Ha llegado el momento de ponernos en los zapatos del otro, de la otra, dejar que sus espinas se claven en nuestros pies para bailar juntos, dejar que nuestros cuerpos, tan simples, tan únicos, se confundan, se mezclen, pisoteen el odio de la época. Y después sacarnos el calzado, revolearlo al aire para andar descalzxs como vinimos al mundo. O ponernos los tacos con barba y bigotes, para romper las etiquetas en las que no cabemos, en las que nadie cabe.
Hoy queremos vaciar las cajas donde guardamos a la mujer, el villero, la travesti, el loco. Escuchar cómo suena su ritmo, dejar que su singularidad impregne el aire hasta que incluso el deber ser de la tolerancia y la lástima de la victimización se deshagan en una respiración común. Dejarnos afectar por la injusticia de estos tiempos.

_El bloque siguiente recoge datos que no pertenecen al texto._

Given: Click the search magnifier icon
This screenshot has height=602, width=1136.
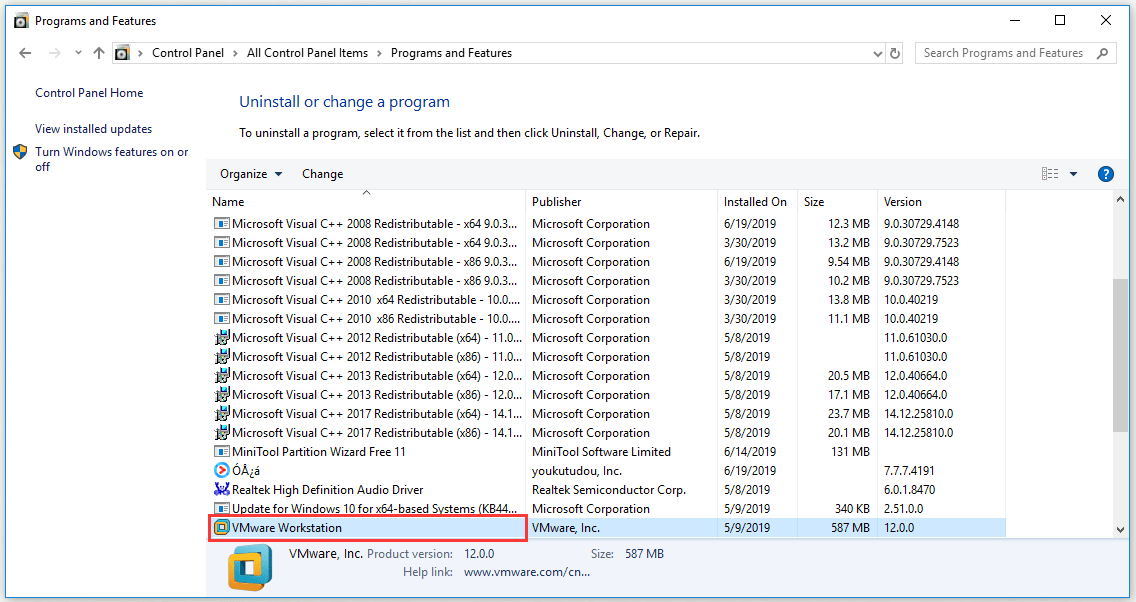Looking at the screenshot, I should [1101, 52].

Somos un continuo. Venimos del mismo útero. Nuestros pies pisan los mismos territorios, nuestras pieles sufren el mismo calor. Los cuerpos empiezan a decir lo que las palabras no saben, y es quizás para acallarlos que los transformamos en cosas, que les ponemos un precio. Pero las mujeres se niegan a ser un cuerpo deseado y reivindican su propio deseo. Los gays, lesbianas, travestis y trans ponen su placer en escena. Lxs villerxs caminan el espacio público y gritan la convivencia contra viento y marea. Lxs artistas bailan sobre los muros que nos separan.
Los cuerpos, como el arte, nos desnudan. Son territorios fértiles. Y no hablamos de reproducción, sino de creación: de romper estereotipos para dar vida, que no puede ser más que única. Hablamos de la singularidad en la diversidad.

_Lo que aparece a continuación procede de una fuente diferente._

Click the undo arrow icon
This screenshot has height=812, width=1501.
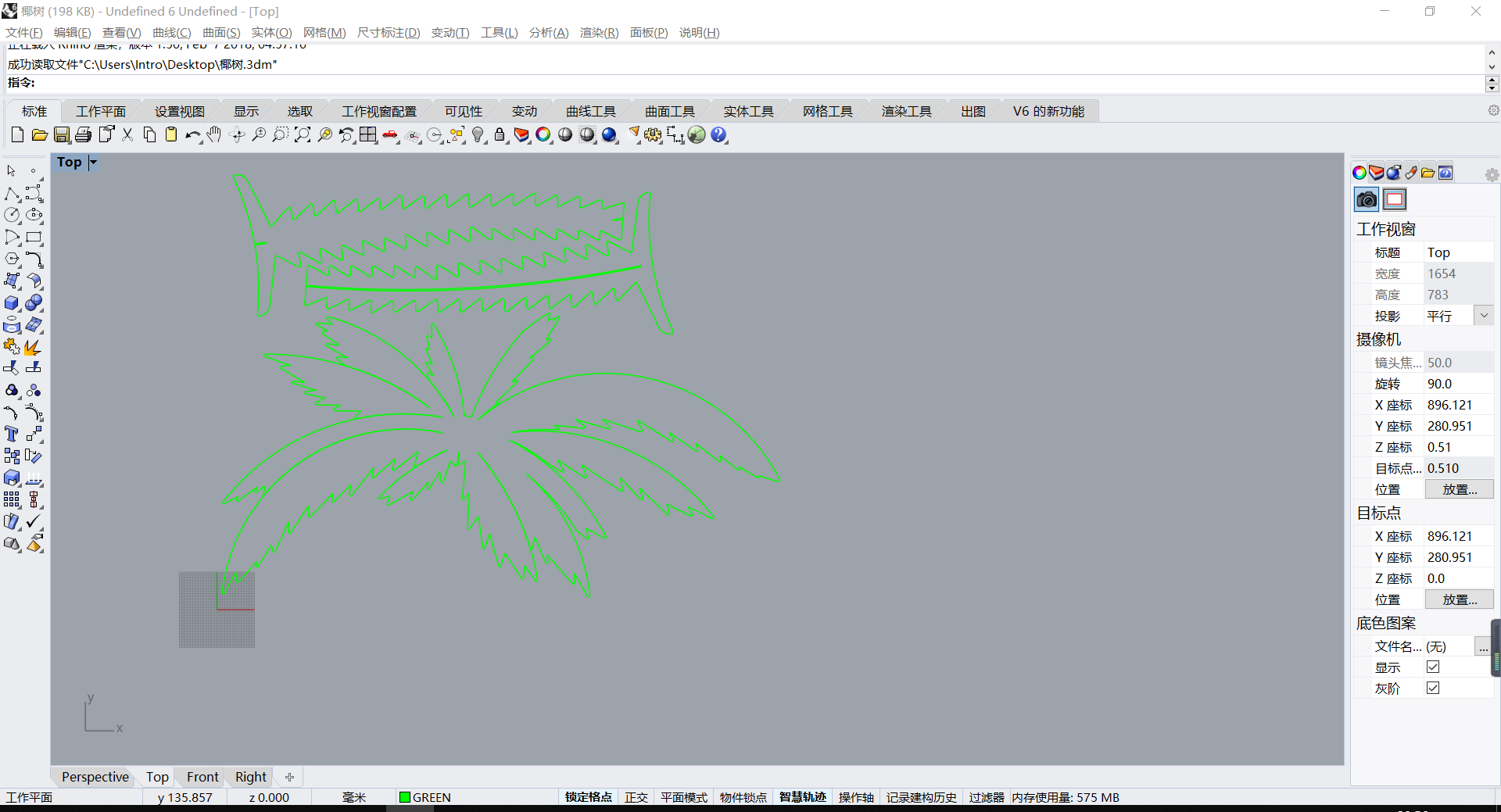point(192,135)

Dos mujeres llamadas Las Rositas bailan en tacos altos en paisajes de palacio. Sus gestos de seguridad empuñando el violín provocan una distorsión, como una contradicción entre las etiquetas de su apariencia y lo que sale de sus entrañas rozando esas cuerdas.

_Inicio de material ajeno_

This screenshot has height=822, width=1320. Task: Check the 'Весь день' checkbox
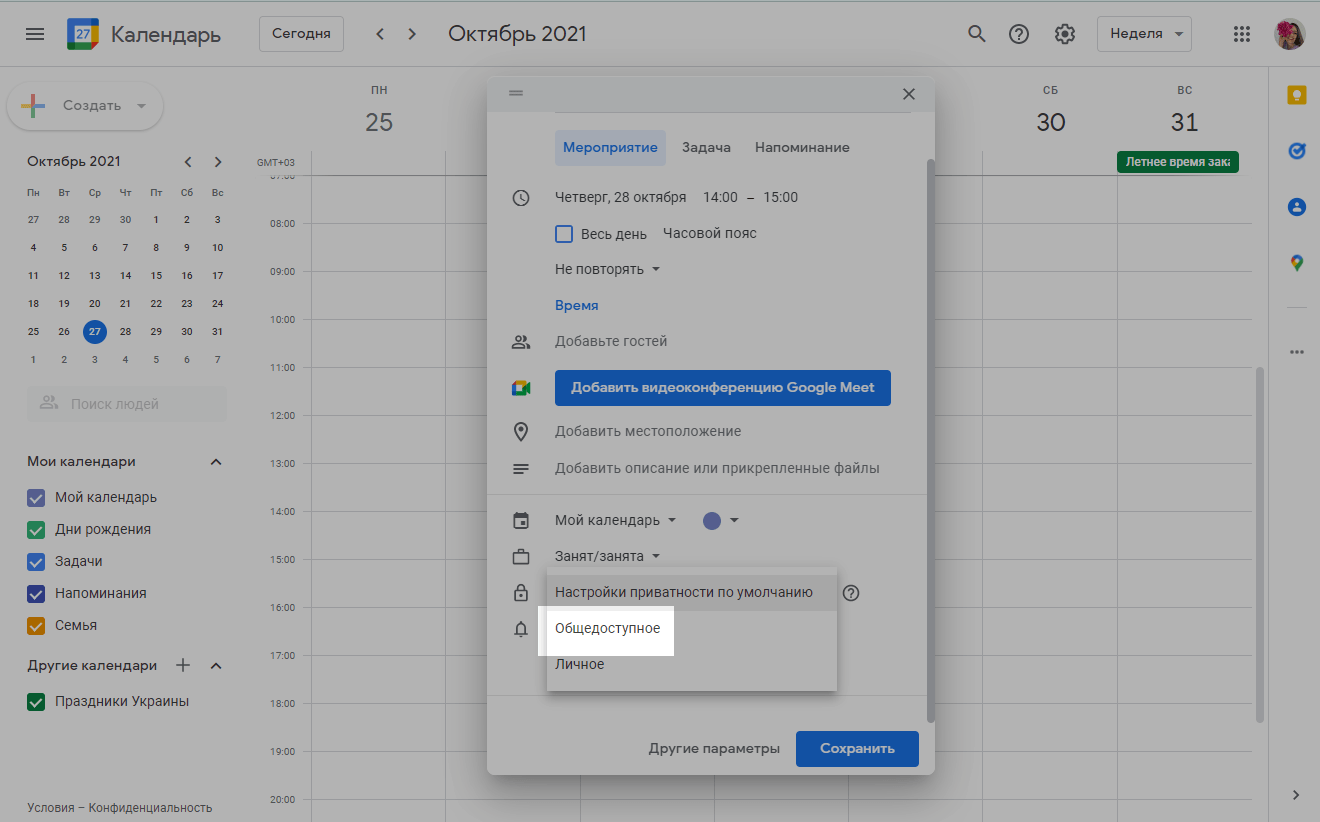click(564, 234)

Buscamos un rato para ser cuerpos que se encuentran sin fronteras. Un homosexual en un baile de cuarteto, una mujer arengando en la cancha, un loco aclamado por el público, un pobre que sale a correr por las calles del country. Una persona en cualquier parte.
Dice Susy Shock, artista trans y sudaca, como ella misma se define:
“…la única novedad a que se atreven
(desde que aprendieron a hacer el fuego hasta acá)
es a no salirse del principal mandato:
“¡Que nada fuera de lo binario es posible!”
Han cruzado los Andes por lo binario,
Han esclavizado culturas por lo binario,
Han peleado dictaduras por lo binario”
Ha llegado el momento de romper el sentido común para habitar, de una buena vez, lo común. Salir del encierro de las casas hacia el vértigo de las calles, abandonar los lugares comunes para encontrarnos en un espacio público que nos enseñe a decir nosotrxs. Bailar más allá de los límites de la pista del racismo y el machismo. Mirarnos un rato de cerca en nuestra anormalidad universal.